GoBigEd

Monday, October 04, 2004


DITTOHEADS ON ED TECH ABUSES

It’s nice to know that a national organization sees the same problems Go Big Ed sees with computers in the classroom. Not only is there a disturbing change in intellectual processes caused by ‘’screen-based learning,’’ but there’s a disturbing wedge driven into the teacher-student relationship. Then there’s the commercialization and trivialization of school curriculum. And there’s the wooing by vendors using fancy trips and whatnot to get lucrative contracts for school materials, including computer equipment, out of school officials.

See last month’s ‘’Laptops of Luxury’’ series on educational technology on Go Big Ed, and then check out the report ‘’Tech Tonic: Towards a New Literacy of Technology’’ on
http://www.allianceforchildhood.net/projects/computers/index.htm

The Alliance for Childhood is a nonprofit partnership of educators, health professionals, researchers, parents and other child advocates, based in Maryland. Here are excerpts from their press release:

‘’New report says government and high-tech industry foist expensive and unproven technology on schools, hurting children and undermining real technology literacy

‘’Sept. 30, 2004—The high-tech, screen-centered life style of today’s children—at home and at school—is a health hazard and the polar opposite of the education they need to take part in making ethical choices in a high-tech democracy, according to a new report released today by the Alliance for Childhood.

‘’Tech Tonic: Towards a New Literacy of Technology challenges education standards and industry assertions that all teachers and children, from preschool up, should use computers in the classroom to develop technology literacy. That expensive agenda ignores evidence that high-tech classrooms have done little if anything to improve student achievement, the report says.

‘’The report strongly criticizes the extensive financial and political connections between education officials and school technology vendors. It urges citizens to wake up to the increasing influence of corporations in policymaking for public education.

“The lack of evidence or an expert consensus that computers will improve student achievement—despite years of efforts by high-tech companies and government agencies to demonstrate otherwise—is itself compelling evidence of the need for change,” Tech Tonic states. “It’s time to scrap . . . national, state, and local policies that require all students and all teachers to use computers in every grade, and that eliminate even the possibility of alternatives.”

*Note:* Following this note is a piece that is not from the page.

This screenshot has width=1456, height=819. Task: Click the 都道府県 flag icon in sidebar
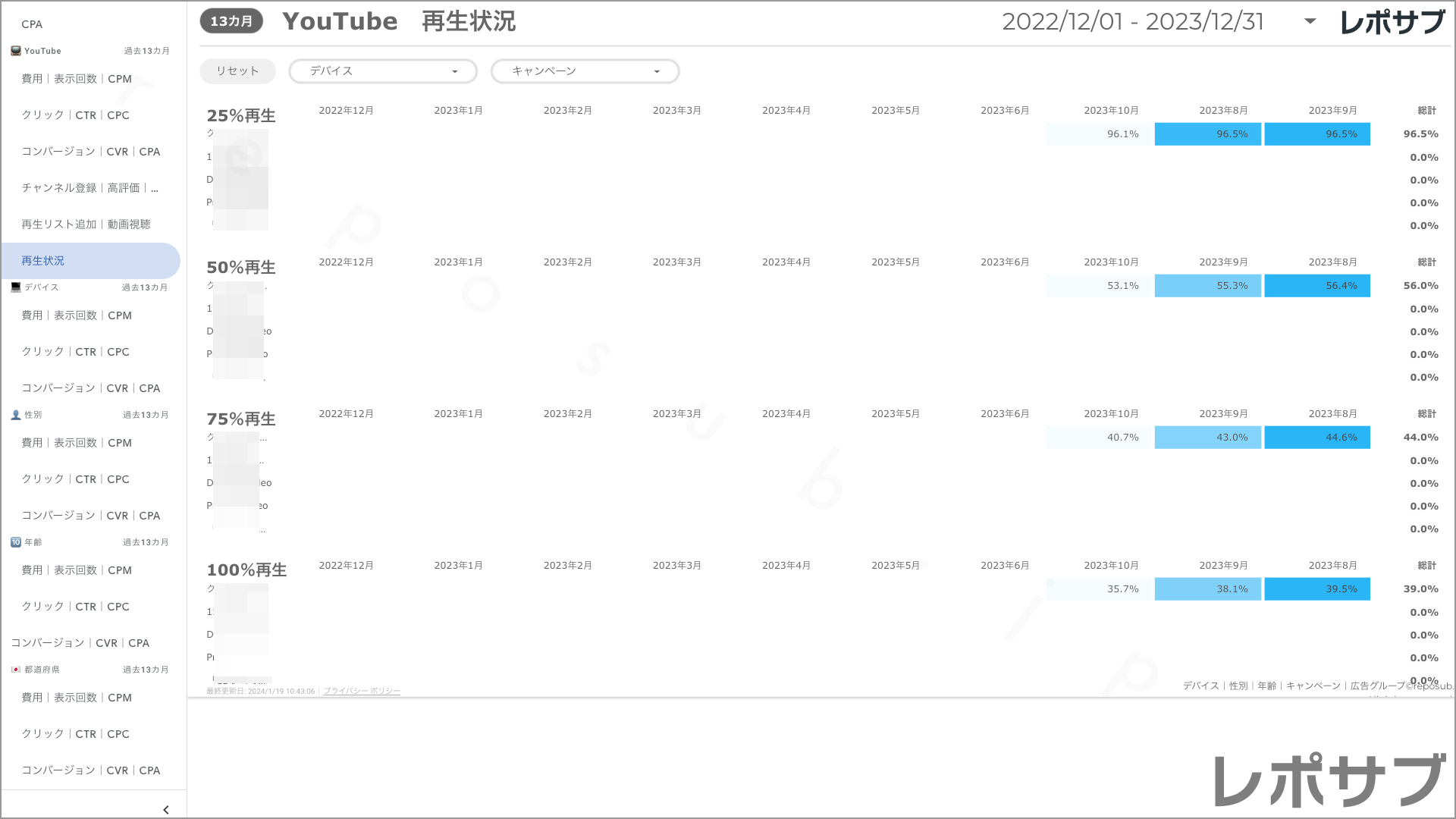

‘’’To expect our teachers, our schools, and our nation to strive to educate all of our children, leaving none behind, is a worthy goal,’ Tech Tonic says. ‘To insist that they must at the same time spend huge amounts of money and time trying to integrate unproven classroom technologies into their teaching, across the curriculum with preschoolers on up, is an unwise and costly diversion from that goal. It comes at the expense of our neediest children and schools, for whom the goal is most distant.’

‘’’It is within the context of relationships that children learn best,’ adds Dr. Marilyn Benoit, past president of the American Academy of Child and Adolescent Psychiatry and vice president of the Alliance Board of Trustees. ‘As we shift more towards the impersonal use of high technology as a major tool for teaching young children, we will lose that critical context of interactive relationship that so reinforces early learning.’’’

What’d I tell you?

We ain’t just whistlin’ Dixie on this, sports fans.